I’d love to know some data about how many times Star Wars is referenced in popular culture, like how ‘Yesterday’ is the most recorded song of all time.  Star Wars must be the clear winner, and that’s what keeps it going.  It’s a circular thing: the more it’s referenced, the more it stays alive—and the more it stays alive, the more it creates.  At this point, there are hundreds of Star Wars books, and video games, and cartoons—the ‘extended universe’ is pretty fucking extended.  In some way though, I think Star Wars connects us to our future, or at least a version of it, and people want to be connected to that.  Whereas 2001 made space look distant, different and black, Star Wars made it look lived-in and harnessed.  Harnessed by our technology—the very technology that made Star Wars exist in the first place.  It’s all very circular.

George Lucas owns the word ‘droid’.  Go read the fine print on the Verizon billboards.  Although, now that holding might have been transferred to Disney.  The Disney purchasing of the entire Star Wars intellectual property is pretty crazy—when you step back from it, you realize that the silly space ideas in one persons mind were worth a few billion dollars.  Think about that for a second.  It’s gotta be the biggest transaction of some kind in history.

I’m happily awaiting the new Disney Star Wars films, whether they’re good or bad, because Star Wars is the only art that literally doesn’t matter if it’s good or bad.  The prequels proved that Star Wars is so big it transcends the idea of ‘good’ or ‘bad’—it will make money no matter what, because it’s the discussion that matters, not the actual content.

All of us want to live inside the Star Wars universe.  We want to go on adventures with Han Solo and marry Princess Leia.  We want our own blaster, light saber, and X-wing.  We can’t have those things, but these new movies will allow us to look at them some more, and that’s all we really ask—we just hope J.J. cools it with the lens flares.

I look forward to whatever RedLetterMedia, South Park, and the like have to say about the new installments to the saga.  And I look forward to my own time spent watching them and thinking about them.  But, for all the words ever written about Star Wars, all the books and essays, all the Clone Wars and comic books, all the Thumb Wars and Holiday Specials, the truest, deepest, and most poignant thing ever said on the subject was said by Bill Murray:

2 thoughts on “Nothing But Star Wars”

  1. Good article, thanks for the shoutout!

    Lucas becoming the Empire is pretty much intentional on his part, I think.

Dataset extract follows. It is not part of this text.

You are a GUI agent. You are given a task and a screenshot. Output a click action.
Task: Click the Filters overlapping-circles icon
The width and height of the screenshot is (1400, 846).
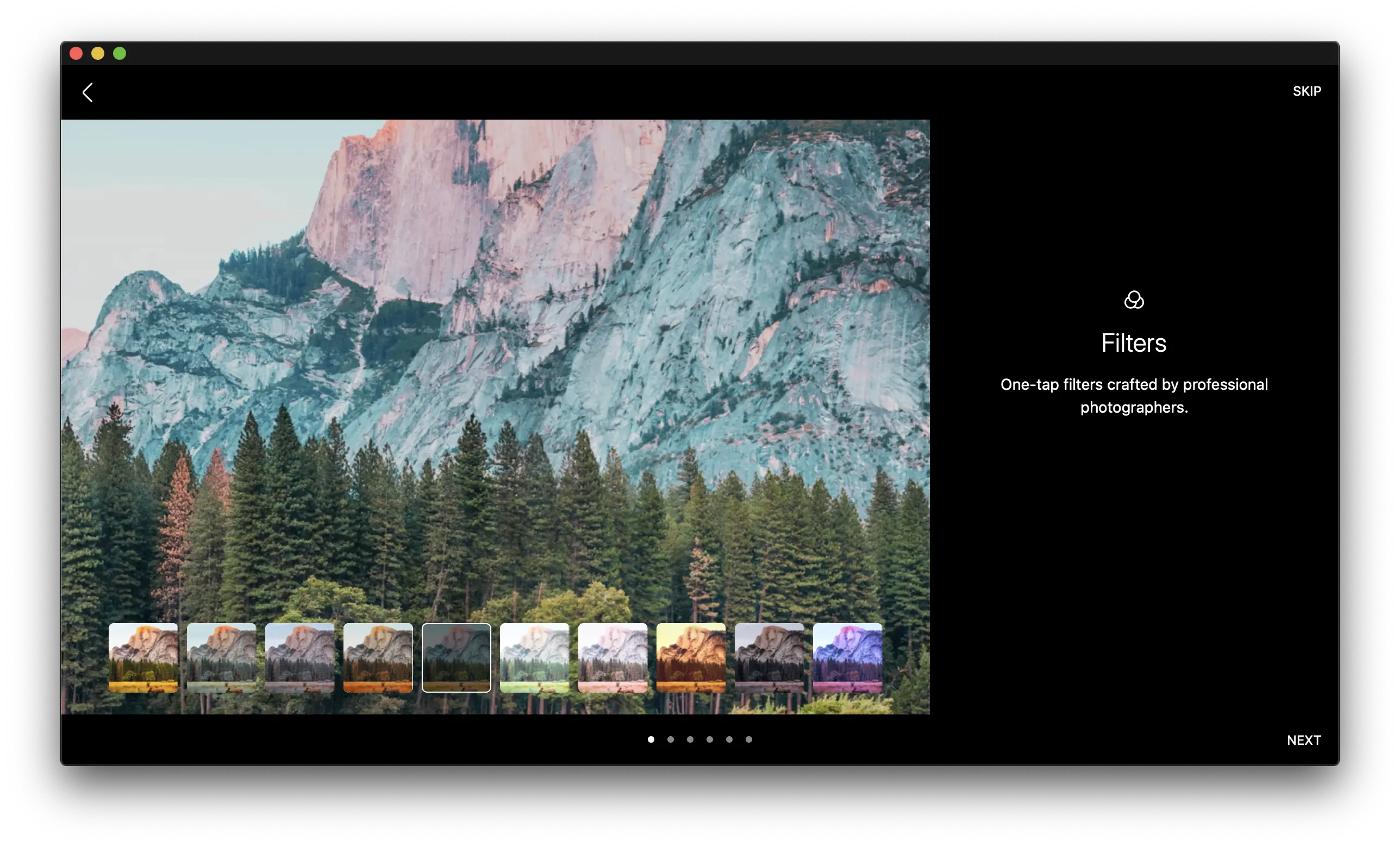tap(1134, 300)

The prequels also function as sequels – the rebellion destroys the empire and creates democracy, then it becomes an empire again when their ideals fail. In showing how even the beloved creator of the show itself can fall, he’s trying to make us wary of our own attempts to control everything completely. Either that or he’s actually turned into a total maniac, but either way the lesson is the same.

    The best star wars movie is the Clone Wars movie, by the way. It’s just four episodes of the CGI show clumped together but so much interesting stuff happens in it and it’s so admitting about its schlockiness that it is quite simply Art. All the explosions look exactly the same – Clone Wars, get it?

  2. Thanks man! I think he’s part maniac part sane person living in a castle away from people. I think they go hand in hand though and the natural progression is his path. You start making money you become less punk rock and more punk rock in whole other ways.

    You start making money you live a different life, away from the world that made you punk rock.

    And as a PS here, that’s why South Park is the coolest, best thing every because they defined punk rock for their generation and then stayed punk rock living on an island. Incidentally that’s also how Jerry Seinfeld did it too, and he’s in that Lucas area of earnings in the billions too.

    I can’t speak on the Clone Wars, I haven’t seen it. Or, as the guy says in Fargo, “don’t know em, don’t vouch for em”.